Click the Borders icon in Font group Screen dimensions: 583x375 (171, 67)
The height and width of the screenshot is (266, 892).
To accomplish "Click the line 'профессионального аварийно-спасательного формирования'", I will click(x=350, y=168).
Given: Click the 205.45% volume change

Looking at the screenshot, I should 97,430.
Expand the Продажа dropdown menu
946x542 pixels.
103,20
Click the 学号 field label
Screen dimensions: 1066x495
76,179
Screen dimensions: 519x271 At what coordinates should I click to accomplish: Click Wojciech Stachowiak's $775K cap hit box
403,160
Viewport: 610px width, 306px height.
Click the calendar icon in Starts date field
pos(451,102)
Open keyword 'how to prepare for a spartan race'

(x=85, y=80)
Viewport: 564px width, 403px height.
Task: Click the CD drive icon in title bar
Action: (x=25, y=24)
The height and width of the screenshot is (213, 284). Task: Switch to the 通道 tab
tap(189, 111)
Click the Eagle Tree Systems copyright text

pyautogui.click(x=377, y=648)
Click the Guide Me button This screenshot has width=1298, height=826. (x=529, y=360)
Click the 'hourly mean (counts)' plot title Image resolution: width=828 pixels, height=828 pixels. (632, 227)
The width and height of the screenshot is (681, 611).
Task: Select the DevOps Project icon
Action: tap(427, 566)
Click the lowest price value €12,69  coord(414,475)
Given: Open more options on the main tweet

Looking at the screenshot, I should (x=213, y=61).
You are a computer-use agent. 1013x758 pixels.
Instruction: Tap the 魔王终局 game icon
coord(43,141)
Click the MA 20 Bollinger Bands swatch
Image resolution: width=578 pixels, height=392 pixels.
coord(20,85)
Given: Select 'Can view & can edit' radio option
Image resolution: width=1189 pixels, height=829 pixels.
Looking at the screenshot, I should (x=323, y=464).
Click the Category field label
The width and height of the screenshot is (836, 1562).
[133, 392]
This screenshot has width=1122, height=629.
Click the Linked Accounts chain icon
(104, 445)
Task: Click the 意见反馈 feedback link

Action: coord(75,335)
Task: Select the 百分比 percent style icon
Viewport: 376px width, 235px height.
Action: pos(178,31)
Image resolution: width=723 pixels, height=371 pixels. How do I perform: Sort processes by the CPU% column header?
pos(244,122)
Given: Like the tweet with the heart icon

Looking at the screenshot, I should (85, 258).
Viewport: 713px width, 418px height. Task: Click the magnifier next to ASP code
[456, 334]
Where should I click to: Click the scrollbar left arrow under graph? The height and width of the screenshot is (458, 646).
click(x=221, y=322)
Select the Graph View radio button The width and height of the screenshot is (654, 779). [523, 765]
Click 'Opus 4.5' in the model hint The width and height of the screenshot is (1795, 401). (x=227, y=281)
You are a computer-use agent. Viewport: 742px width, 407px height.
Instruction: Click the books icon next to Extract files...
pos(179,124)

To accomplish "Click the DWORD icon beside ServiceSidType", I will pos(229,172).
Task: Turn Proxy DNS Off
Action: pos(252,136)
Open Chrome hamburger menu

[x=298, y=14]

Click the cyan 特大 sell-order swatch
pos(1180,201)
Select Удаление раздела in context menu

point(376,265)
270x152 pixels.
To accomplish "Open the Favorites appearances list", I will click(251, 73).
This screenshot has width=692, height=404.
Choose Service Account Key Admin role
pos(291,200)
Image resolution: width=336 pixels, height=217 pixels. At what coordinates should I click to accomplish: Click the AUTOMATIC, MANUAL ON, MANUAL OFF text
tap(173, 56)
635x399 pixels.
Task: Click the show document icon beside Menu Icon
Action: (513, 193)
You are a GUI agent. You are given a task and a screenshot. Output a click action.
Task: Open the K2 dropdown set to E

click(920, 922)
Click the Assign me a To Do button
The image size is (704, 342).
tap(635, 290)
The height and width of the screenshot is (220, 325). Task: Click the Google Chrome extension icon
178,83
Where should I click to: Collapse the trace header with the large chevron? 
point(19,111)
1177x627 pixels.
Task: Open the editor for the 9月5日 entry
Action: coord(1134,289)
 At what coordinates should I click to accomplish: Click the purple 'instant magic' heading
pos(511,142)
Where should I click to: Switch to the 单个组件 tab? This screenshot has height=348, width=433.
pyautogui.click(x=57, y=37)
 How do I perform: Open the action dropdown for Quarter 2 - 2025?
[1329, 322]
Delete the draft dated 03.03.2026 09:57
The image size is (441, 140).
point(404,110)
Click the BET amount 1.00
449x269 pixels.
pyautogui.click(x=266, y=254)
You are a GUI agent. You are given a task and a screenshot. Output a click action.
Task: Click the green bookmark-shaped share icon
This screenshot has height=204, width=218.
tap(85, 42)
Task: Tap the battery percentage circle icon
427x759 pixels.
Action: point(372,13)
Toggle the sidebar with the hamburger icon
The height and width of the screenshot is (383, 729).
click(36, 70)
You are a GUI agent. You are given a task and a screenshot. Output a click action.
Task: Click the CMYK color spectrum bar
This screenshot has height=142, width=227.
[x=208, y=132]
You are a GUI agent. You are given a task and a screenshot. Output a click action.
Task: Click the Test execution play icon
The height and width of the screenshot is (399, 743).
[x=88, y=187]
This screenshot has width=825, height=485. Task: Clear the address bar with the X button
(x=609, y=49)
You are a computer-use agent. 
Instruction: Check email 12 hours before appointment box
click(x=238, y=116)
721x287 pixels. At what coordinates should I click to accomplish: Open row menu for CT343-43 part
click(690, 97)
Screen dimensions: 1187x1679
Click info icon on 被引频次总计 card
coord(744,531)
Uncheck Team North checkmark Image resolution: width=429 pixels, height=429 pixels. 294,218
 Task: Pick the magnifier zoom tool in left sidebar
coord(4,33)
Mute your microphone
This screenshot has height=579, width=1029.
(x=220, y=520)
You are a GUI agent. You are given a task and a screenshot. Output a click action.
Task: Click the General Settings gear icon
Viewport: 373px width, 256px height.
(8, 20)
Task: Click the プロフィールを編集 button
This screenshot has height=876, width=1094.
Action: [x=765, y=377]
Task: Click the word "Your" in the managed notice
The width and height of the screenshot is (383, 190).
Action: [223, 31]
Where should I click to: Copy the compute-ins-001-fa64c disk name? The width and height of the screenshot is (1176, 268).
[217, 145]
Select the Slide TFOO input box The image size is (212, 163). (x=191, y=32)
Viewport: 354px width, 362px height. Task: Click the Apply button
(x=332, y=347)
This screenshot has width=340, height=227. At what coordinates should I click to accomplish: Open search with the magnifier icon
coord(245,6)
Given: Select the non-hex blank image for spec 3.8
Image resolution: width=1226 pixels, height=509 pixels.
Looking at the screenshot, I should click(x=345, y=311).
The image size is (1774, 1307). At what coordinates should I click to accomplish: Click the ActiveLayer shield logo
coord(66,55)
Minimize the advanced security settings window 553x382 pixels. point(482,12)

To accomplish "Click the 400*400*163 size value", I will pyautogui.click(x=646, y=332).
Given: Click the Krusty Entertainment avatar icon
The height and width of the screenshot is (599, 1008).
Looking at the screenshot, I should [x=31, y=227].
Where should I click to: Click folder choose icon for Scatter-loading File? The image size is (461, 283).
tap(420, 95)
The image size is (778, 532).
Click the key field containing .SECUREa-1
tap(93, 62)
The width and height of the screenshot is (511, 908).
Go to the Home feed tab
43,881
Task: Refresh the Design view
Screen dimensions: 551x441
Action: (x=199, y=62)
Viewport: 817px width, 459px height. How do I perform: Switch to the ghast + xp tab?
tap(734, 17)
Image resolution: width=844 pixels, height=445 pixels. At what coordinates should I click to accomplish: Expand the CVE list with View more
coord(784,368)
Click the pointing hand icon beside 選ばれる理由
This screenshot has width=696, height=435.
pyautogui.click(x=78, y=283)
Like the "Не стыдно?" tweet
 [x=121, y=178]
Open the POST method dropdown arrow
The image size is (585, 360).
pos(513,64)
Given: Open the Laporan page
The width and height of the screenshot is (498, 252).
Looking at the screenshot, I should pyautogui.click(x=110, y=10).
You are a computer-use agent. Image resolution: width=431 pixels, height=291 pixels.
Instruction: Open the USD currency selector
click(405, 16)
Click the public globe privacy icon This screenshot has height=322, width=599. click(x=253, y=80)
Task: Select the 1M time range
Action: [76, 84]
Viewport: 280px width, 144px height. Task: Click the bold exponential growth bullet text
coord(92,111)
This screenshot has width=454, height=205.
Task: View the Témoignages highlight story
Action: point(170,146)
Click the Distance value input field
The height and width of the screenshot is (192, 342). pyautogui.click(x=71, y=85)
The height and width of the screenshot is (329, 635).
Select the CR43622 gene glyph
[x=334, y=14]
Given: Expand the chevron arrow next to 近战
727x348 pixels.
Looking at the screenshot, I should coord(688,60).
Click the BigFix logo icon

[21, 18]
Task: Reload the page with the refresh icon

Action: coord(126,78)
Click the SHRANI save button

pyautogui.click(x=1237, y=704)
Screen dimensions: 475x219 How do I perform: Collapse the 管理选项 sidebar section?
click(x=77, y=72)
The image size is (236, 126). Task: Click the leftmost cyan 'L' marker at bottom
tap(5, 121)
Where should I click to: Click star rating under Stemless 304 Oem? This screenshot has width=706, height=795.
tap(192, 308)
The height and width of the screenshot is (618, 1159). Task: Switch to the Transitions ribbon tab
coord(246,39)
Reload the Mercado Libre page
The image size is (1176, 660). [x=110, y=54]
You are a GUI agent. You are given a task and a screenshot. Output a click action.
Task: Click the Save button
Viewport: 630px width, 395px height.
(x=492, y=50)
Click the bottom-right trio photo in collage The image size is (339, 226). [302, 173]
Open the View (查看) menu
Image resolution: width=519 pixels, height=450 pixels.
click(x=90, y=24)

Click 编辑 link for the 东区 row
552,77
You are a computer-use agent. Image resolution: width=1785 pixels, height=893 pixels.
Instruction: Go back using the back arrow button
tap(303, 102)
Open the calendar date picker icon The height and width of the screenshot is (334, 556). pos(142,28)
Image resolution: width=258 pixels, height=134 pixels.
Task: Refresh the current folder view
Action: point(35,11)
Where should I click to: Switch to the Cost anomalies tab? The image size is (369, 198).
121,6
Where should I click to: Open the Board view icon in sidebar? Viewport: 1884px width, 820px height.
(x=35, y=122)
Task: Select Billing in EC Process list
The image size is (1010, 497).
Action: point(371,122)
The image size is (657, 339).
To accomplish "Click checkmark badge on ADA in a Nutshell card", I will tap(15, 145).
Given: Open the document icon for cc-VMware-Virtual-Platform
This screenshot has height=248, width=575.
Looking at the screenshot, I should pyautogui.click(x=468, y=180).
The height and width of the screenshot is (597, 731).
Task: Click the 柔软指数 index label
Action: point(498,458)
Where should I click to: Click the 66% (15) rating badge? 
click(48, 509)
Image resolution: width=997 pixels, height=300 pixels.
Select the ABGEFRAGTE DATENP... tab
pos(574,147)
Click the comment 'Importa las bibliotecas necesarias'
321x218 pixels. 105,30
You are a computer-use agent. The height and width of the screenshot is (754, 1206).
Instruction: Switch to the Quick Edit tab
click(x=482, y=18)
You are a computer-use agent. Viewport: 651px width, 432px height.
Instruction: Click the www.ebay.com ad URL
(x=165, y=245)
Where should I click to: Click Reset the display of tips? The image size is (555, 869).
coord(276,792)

........

Find out how many lines in the data above hold the word "radio". Write only the number.

**Response area**
2